Les chapitres s’intitulent, successivement :
- La coupe de l'humanité
- Tao et zen
- La chambre de thé
- Le sens de l’art
- Les fleurs
- Les maîtres de thé
Okakura y aborde des notions qui lui tiennent à cœur, notamment philosophiques, qu’il agrémente régulièrement d’histoires en forme de légendes ou de faits historiques (en rapport avec des personnalités très influentes telles que Lao-Tseu, Confucius ou Rikyu). Le plus intéressant pour quelqu’un de pas trop versé dans les subtilités à caractère religieux se situe dans le cinquième chapitre où l’auteur donne son avis sur ce qui différencie la conception de l’art pour les orientaux et les occidentaux. Et il rappelle que la voie du thé est un choix de vie destiné aux idéalistes.

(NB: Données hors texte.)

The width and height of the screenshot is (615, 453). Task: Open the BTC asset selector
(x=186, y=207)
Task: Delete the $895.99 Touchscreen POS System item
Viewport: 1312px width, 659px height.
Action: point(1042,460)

Mais d’autres choix restent possibles, ainsi la voie des fleurs (ikebana).
Et puis, Okakura balaie la notion de recherche de la perfection avec des arguments convaincants en avançant par exemple que la symétrie n’est pas un idéal absolu. Un objet non symétrique apporte un besoin, celui d’être complété ou utilisé pour prendre tout son intérêt. De même, il considère qu’une œuvre d’art prend toute sa valeur si la personne qui la contemple réussit en quelque sorte à y trouver sa place parce que l’œuvre éveille des vibrations en lui. De même, l’auteur rappelle que la vie est un mouvement incessant, que tout évolue constamment. A ses yeux d’oriental, la mort n’est pas une fin mais un passage.

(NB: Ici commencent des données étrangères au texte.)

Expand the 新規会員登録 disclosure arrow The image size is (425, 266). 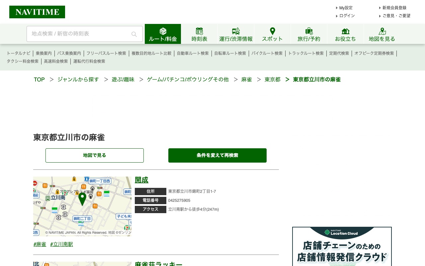(380, 8)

L’ensemble est parfois un peu difficile à admettre pour un esprit occidental, mais si agréablement tourné (d’où l’intérêt de la rédaction originale en anglais) que le lecteur assimile l’essentiel tout en appréciant le style de l’auteur ainsi que sa personnalité qui transparaît par sa façon de présenter ce qui l’intéresse.